Laying hens are housed in different commercial management systems. Each system provides varying levels of protection from hazards including predation, theft, parasitism, disease, temperature variation, seasonal variation in light intensity and feed wastage. Commercial egg production systems, for the purpose of this policy, are defined as those where laying hens (chickens) are kept under commercial management systems for the purpose of egg production for human consumption. The commercial egg production systems legally permitted in Australia include caged, barn, free range and organic, however Tasmania has announced the phasing out of battery hen production.

The European Commission's Welfare of Laying Hen's Directive came into effect on 1 January 2012, banning the use of conventional battery cages for laying hens and the marketing of eggs from hens housed in such cages. It is the first piece of European legislation to phase out a method of production because of animal welfare concerns. New Zealand will phase out the use of battery cages by 2022 following the introduction of a new code of animal welfare. New battery cages can no longer be installed there, while cages already in use will be progressively removed from use over the next 10 years.

The welfare of hens used for egg production is a matter of concern for the veterinary profession and the general public here in Australia and overseas. Layer bird housing is at the forefront, but other issues — such as the breeding of layer stock, disposal of male chicks, moulting practices, rearing of pullets, transport of birds and disposal of birds at end of lay — are also of concern to the public and profession.

The Animal Welfare Science Centre Melbourne is currently undertaking a research project to elucidate the benefits and challenges of free-range systems on the welfare of laying hens. At the moment there is little scientific evidence supporting that access to an outdoor range yields clear welfare benefits to the hens.

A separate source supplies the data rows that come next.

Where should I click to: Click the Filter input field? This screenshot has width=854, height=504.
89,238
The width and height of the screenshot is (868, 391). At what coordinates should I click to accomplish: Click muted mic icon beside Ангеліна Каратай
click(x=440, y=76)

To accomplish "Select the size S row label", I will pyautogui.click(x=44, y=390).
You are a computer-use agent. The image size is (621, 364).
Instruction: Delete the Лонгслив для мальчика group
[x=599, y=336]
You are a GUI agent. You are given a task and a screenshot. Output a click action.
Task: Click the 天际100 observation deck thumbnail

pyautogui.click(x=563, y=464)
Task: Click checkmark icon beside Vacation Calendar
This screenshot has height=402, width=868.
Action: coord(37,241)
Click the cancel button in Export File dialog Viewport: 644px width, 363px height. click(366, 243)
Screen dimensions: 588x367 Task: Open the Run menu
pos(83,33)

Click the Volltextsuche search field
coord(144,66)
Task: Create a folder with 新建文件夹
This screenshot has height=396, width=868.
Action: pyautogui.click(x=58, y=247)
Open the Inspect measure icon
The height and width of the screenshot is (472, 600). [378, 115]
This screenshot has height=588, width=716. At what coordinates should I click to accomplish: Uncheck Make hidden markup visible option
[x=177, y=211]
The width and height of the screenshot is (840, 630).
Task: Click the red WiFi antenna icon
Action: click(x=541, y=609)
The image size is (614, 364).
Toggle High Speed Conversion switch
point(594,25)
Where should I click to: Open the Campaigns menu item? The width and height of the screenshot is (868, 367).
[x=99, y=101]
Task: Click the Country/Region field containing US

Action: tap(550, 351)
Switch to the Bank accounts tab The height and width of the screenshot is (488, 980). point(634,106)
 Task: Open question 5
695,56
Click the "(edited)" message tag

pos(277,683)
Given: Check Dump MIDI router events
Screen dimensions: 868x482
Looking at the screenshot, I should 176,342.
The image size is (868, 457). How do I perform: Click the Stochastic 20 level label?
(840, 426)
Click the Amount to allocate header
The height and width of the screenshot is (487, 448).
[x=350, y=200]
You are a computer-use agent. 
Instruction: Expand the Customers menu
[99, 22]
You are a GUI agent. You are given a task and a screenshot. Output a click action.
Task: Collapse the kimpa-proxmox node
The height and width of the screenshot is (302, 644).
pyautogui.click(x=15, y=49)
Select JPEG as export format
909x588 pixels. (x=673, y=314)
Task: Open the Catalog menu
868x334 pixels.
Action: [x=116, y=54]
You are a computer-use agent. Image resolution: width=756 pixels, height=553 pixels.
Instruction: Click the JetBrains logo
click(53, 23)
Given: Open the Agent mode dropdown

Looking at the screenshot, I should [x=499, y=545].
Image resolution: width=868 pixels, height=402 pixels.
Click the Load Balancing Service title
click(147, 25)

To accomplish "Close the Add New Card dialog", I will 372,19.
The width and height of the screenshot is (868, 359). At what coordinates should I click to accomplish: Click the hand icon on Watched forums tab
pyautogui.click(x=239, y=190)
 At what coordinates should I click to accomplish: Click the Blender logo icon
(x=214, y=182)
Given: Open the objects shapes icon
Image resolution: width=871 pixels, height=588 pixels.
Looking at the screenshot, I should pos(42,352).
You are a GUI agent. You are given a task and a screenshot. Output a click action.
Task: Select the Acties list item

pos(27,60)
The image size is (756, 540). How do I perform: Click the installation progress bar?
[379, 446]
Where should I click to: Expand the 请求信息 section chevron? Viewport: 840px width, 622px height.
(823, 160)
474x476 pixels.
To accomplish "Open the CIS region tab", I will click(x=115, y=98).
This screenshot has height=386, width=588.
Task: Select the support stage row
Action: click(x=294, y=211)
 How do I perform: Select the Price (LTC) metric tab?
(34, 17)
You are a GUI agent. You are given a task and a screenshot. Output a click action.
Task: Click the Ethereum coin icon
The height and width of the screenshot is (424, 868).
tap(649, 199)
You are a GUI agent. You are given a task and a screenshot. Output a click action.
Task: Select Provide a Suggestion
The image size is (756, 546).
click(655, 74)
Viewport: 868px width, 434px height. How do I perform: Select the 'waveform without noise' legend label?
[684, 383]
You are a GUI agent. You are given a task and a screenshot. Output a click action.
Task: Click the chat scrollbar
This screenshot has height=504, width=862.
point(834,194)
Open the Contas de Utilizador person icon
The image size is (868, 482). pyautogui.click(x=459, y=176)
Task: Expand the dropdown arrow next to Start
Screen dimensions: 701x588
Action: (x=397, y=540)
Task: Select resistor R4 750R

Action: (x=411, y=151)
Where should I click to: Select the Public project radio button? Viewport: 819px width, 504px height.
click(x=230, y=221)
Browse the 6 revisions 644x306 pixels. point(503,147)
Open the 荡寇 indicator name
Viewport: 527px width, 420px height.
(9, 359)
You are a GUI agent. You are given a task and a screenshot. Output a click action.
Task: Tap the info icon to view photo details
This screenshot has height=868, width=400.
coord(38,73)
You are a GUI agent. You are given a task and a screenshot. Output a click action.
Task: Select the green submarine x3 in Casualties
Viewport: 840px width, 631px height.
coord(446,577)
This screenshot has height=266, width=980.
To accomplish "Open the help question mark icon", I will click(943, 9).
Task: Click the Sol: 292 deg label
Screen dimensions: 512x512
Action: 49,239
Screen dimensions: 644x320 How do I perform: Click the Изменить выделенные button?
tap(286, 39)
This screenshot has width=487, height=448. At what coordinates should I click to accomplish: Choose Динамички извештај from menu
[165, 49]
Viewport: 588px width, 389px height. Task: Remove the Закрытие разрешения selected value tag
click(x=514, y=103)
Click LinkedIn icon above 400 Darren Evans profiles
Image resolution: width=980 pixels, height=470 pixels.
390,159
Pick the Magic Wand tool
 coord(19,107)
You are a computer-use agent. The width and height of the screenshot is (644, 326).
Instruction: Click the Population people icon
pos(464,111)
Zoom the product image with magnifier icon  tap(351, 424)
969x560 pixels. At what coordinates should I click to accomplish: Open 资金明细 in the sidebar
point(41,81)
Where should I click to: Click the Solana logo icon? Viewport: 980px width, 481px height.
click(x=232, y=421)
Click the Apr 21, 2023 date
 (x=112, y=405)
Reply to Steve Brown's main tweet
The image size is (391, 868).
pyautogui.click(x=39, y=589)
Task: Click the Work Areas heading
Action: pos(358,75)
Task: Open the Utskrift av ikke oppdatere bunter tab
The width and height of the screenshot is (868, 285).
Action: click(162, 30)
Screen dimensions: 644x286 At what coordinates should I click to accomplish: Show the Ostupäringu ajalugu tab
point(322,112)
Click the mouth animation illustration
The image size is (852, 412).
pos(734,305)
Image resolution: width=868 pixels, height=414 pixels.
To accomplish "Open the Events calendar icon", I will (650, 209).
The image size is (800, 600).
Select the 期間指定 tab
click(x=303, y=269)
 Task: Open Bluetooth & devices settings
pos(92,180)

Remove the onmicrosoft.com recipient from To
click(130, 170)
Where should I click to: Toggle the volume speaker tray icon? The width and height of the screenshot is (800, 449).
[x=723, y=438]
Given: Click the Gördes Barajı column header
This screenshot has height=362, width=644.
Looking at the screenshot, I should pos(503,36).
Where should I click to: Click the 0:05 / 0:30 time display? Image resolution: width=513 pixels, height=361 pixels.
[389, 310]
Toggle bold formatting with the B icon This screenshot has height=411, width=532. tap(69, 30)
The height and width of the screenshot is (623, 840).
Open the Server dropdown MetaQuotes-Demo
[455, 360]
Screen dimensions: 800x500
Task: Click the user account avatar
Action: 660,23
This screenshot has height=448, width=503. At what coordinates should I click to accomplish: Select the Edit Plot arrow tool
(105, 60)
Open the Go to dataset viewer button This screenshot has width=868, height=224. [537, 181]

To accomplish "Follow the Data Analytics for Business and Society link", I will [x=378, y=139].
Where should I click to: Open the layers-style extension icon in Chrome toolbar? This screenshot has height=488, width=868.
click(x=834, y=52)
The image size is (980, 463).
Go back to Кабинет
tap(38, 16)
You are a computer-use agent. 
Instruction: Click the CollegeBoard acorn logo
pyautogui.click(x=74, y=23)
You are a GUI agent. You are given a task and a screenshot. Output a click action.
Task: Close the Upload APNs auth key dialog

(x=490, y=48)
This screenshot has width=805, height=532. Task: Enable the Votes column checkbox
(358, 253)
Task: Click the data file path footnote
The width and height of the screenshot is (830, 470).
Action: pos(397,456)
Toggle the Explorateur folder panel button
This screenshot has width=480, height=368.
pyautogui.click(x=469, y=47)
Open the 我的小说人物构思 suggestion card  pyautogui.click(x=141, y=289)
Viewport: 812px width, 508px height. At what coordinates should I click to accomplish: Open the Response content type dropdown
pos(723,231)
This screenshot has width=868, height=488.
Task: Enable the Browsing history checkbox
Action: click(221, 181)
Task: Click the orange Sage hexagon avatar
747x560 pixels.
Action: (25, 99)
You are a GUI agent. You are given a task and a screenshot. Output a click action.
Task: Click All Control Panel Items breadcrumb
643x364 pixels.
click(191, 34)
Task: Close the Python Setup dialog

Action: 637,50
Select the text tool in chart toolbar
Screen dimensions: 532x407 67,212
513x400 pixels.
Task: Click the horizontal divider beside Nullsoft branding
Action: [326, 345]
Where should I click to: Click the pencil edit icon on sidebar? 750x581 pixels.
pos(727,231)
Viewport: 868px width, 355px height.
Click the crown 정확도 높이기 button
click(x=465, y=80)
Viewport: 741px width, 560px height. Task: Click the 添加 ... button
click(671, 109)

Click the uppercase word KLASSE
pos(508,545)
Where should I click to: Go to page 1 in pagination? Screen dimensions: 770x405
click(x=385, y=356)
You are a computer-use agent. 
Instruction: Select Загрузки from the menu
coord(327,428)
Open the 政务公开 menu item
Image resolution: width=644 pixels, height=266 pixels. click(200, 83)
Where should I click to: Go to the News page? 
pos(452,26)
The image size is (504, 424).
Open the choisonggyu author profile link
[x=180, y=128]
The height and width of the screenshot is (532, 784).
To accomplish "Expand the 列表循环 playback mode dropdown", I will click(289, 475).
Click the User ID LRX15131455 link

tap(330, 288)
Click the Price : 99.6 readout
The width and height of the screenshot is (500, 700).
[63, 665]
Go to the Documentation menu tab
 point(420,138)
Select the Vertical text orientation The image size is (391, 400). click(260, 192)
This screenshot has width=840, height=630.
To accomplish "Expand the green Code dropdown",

  1. Caged, barn, free range and organic egg production systems have advantages and disadvantages, and no single management system caters entirely for health, biosecurity, food safety, environmental sustainability or welfare outcomes.
  2. The Model Code of Practice for the Welfare of Animals – Domestic Poultry, 4th edition 2002 and the Australian Animal Welfare Standards and Guidelines - Land Transport of Livestock 1st edition 2012 are strongly supported. Regular review of these codes, standards and guidelines is encouraged.
  3. The welfare of the hens managed under every production system requires a comprehensive and whole-of-life approach. It is recognised that one of the most critical inputs to achieving optimum welfare in every system is the standard of stockmanship and husbandry achieved by the farm management. In order to continually improve welfare outcomes both new and current poultry workers and managers should undertake regular, recognised training in husbandry, welfare, food safety and biosecurity. Particular attention must be given to training of farm staff in day-to-day management of housing systems to ensure consistent management practices and optimum welfare outcomes.
  4. Robust scientific research into the welfare of poultry that encourages decisions based on science evidence rather than anthropomorphic argument is strongly supported. Areas of urgent research need include, but are not limited to:
    • Optimum management of alternative and existing housing systems
    • The welfare implications of housing hens at varying stocking densities in cages, in barns and on range pasture
    • Strategies for reduction of cannibalism and pecking
    • Comparisons between layer strains for their suitability in different housing systems
    • Pharmaceuticals suitable for treatment of hens during egg production.
  5. Veterinarians are uniquely placed to assist poultry producers to manage a wide range of issues including health, welfare, biosecurity, nutrition and food safety, and every commercial egg producer should have a veterinarian with poultry experience available to advise regularly on these matters. The veterinarian has an obligation to report issues of biosecurity concern including notifiable diseases and monitoring for diseases of human and animal health significance.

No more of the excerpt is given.